— Your goal —
Here are some entries. Repeat all of them exactly.

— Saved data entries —
────

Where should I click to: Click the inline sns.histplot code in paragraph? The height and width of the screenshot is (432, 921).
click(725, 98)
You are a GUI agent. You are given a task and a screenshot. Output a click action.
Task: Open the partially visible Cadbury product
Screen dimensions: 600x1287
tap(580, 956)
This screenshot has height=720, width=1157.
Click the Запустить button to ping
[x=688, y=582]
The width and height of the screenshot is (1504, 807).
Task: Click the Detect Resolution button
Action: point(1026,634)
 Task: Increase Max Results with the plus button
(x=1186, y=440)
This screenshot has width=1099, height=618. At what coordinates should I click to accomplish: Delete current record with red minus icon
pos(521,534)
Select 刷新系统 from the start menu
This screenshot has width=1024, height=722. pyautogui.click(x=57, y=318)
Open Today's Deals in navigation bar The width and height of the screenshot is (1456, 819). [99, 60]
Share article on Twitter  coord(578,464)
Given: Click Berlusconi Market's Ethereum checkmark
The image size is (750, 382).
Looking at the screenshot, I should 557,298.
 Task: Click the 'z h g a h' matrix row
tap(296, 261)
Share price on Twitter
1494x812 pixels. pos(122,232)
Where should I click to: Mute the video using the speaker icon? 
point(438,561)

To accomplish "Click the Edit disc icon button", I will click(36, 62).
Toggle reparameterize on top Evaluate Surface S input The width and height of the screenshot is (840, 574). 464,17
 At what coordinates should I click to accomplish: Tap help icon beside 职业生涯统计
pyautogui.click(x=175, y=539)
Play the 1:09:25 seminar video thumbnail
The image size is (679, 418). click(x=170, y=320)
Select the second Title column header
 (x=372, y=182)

────

— Problem solution —
Where should I click to: Click the inline sns.histplot code in paragraph? The height and width of the screenshot is (432, 921).
click(725, 98)
You are a GUI agent. You are given a task and a screenshot. Output a click action.
Task: Open the partially visible Cadbury product
Screen dimensions: 600x1287
tap(580, 956)
This screenshot has height=720, width=1157.
Click the Запустить button to ping
[x=688, y=582]
The width and height of the screenshot is (1504, 807).
Task: Click the Detect Resolution button
Action: point(1026,634)
 Task: Increase Max Results with the plus button
(x=1186, y=440)
This screenshot has width=1099, height=618. At what coordinates should I click to accomplish: Delete current record with red minus icon
pos(521,534)
Select 刷新系统 from the start menu
This screenshot has width=1024, height=722. pyautogui.click(x=57, y=318)
Open Today's Deals in navigation bar The width and height of the screenshot is (1456, 819). [99, 60]
Share article on Twitter  coord(578,464)
Given: Click Berlusconi Market's Ethereum checkmark
The image size is (750, 382).
Looking at the screenshot, I should 557,298.
 Task: Click the 'z h g a h' matrix row
tap(296, 261)
Share price on Twitter
1494x812 pixels. pos(122,232)
Where should I click to: Mute the video using the speaker icon? 
point(438,561)

To accomplish "Click the Edit disc icon button", I will click(36, 62).
Toggle reparameterize on top Evaluate Surface S input The width and height of the screenshot is (840, 574). 464,17
 At what coordinates should I click to accomplish: Tap help icon beside 职业生涯统计
pyautogui.click(x=175, y=539)
Play the 1:09:25 seminar video thumbnail
The image size is (679, 418). click(x=170, y=320)
Select the second Title column header
 (x=372, y=182)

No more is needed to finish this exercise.